Algo debió quedar medio enterrado porque, un siglo más tarde, hacia los años setenta, a alguien se le ocurrió una idea parecida
Paella todos los jueves
Como era de esperar muchos arrieros se hicieron suya esta base de datos. Cuando cambiaba un plato en una fonda se hacía correr la voz, y rápidamente esta se actualizaba y así sucesivamente para estar siempre con la información al día. De resultas de eso, claro está, algunas fondas alcanzaron mucha notoriedad. Aunque, fue en el seno de todas ellas que afloró su verdadera riqueza: nunca la cocina catalana había vivido un momento tan exitoso. Sin embargo, pronto las mulas dieron paso a los coches y los arrieros a los camioneros. Con la llegada de la automoción los caminos perdieron su antiguo bullicio.

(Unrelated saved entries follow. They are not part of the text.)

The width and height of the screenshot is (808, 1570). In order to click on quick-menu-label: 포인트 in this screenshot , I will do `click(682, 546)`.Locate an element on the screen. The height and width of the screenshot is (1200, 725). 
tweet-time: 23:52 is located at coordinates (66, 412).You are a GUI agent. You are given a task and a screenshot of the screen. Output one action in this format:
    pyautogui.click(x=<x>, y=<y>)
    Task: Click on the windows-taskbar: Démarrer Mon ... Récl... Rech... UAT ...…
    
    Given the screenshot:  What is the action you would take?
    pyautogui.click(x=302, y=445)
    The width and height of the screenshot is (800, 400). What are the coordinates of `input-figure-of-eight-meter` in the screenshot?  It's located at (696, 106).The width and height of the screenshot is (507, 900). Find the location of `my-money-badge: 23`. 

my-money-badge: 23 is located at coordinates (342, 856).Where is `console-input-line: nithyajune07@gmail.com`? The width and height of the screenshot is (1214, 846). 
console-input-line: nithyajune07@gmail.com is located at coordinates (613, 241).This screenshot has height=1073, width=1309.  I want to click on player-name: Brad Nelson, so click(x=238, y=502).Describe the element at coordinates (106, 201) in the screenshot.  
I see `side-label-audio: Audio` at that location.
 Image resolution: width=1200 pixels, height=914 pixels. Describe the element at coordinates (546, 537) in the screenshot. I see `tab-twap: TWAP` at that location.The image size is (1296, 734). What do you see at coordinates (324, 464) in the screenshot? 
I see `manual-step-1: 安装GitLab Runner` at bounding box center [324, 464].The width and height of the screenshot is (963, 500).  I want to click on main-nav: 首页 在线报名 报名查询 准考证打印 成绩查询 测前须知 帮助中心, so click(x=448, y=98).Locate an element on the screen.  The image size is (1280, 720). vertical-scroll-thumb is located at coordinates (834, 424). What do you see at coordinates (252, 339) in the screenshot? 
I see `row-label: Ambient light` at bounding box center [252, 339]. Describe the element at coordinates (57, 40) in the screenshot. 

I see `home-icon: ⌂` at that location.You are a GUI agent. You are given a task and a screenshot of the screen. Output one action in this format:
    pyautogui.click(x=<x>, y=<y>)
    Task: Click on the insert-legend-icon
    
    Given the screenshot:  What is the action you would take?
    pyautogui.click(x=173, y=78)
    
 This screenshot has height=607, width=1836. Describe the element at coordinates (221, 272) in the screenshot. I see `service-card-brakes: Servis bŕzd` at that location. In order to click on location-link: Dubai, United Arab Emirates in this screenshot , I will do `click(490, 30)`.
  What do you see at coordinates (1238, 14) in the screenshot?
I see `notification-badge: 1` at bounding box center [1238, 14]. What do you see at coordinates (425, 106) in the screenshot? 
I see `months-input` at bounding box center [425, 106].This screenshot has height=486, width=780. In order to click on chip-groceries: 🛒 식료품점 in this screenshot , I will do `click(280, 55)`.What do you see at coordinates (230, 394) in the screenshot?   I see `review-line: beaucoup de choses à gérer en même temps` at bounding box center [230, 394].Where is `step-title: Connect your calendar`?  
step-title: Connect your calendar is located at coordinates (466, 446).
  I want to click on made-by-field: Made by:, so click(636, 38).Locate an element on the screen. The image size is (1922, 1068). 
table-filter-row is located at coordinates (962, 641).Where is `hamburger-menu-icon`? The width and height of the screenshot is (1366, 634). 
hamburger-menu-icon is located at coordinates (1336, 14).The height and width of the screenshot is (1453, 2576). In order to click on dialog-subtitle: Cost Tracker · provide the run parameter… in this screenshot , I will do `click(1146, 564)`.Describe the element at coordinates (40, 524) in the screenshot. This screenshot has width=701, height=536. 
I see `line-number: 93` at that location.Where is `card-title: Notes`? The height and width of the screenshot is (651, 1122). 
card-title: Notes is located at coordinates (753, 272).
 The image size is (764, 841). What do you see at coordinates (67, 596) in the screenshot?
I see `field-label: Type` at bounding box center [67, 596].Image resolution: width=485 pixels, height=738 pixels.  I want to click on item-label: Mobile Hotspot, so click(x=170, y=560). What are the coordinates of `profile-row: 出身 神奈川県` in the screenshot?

Y, enfrente de la bajada de la clientela, muchas fondas tuvieron que cerrar o emigrar a la ciudad en busca de nuevas oportunidades. Lógicamente, la gastronomía sufrió una sacudida; se podría decir un golpe mortal. Entre muchas otras víctimas, el proceso de industrialización que se inició durante el siglo XIX también decapitó el sofisticado ingenio de un menú cíclico. Y, finalmente, los años pasaron y todo cayó en el olvido. Pero algo debió quedar medio enterrado porque, un siglo más tarde, allí hacia los años setenta, a alguien se le ocurrió una idea parecida. Cien años más tarde de la desaparición de los últimos arrieros, esta vez desde la ciudad, a algún iluminado o iluminada se le ocurrió servir paella todos los jueves. Y se tiene que reconocer que, más allá de un suicidio financiero (o si no preguntad a cualquier restaurador o restauradora cuál es el día que menos gana por menú), el invento funcionó. O mejor debería decir, volvió a funcionar.
Cuscús con tajín
Una ciudad tiene, como la revolución industrial, cosas buenas y malas. Y a veces no se entienden las unas sin las otras. Es un claro ejemplo el barrio del Raval de Barcelona. No hay un día que no pasee por sus callejuelas —y lo hago a menudo— que no oiga los rebuznos de algún turista desesperado porque le han robado algo. Por contrapartida, no hay un día que no salga del Raval con la sensación de no haber descubierto un nuevo sabor. Sin ir más lejos, la semana pasada le tocó el turno a la pastilla marroquí de gambas y sepia, que consiste en un hojaldre al horno que envuelve una masa especiada a base de fideos de arroz con frutos de mar. Pero si hay una cosa que justifica que os acerquéis a un barrio como este, marcado por una confluencia de culturas y nacionalidades, esta cosa es el cuscús. O mejor dicho, el cuscús con tajín (que es el nombre de la tradicional cazuela de barro del norte de África y, por extensión, como pasa con la cazuela catalana o la paella, cualquier receta elaborada dentro suyo). Como es sabido, esta pasta elaborada a base de sémola de trigo duro y agua mineral alcanza entre las comunidades del Magreb un grado de sofisticación incomparable. El cuscús puede acompañar mil y un tajines diferentes: de cordero, avellanas y ciruelas; de pollo, pasas y piñones; de verduras, hierbas y ras el hanout; de ternera, olivas y limones con salmuera; las recetas varían en función de si provienen del Marruecos, de Argelia, de Túnez... y, muy especialmente, de si tienen o no tienen un vínculo con la cultura bereber o amazig. Y hecha esta introducción, si los jueves comemos paella, sabed que en cualquiera de los restaurantes de cocina magrebí de Catalunya los viernes se sirve cuscús. شهية طيبة!!